→ **Written request**: Output as a JSON list of strings the lines between the line containing "This screenshot has height=510, width=623." and the line containing "the candlestick chart", inclusive, with one string per line and blank lines omitted. Leave the pictures out of the answer.

→ **The input**:
───

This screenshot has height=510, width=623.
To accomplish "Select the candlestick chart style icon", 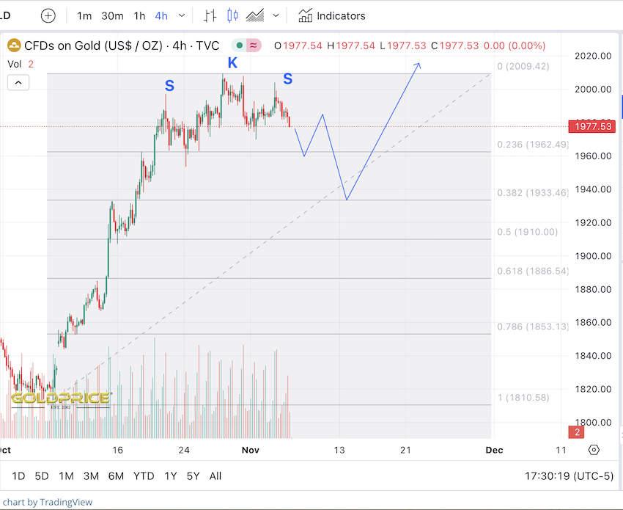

───

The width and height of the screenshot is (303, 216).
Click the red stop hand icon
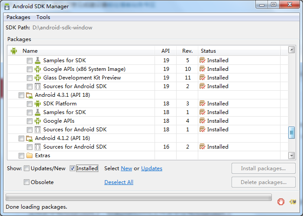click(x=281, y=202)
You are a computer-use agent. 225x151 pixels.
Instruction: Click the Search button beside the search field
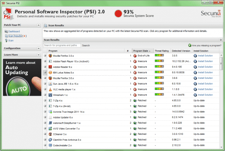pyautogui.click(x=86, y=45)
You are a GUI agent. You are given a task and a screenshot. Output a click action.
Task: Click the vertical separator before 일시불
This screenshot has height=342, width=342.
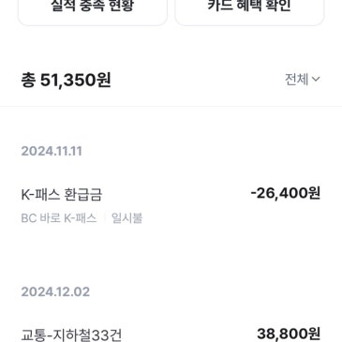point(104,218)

───

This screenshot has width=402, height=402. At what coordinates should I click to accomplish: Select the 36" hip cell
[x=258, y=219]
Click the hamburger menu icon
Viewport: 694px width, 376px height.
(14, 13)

───

→ **Exercise result**:
[
  "This screenshot has height=510, width=623.",
  "To accomplish \"Select the candlestick chart style icon\", "
]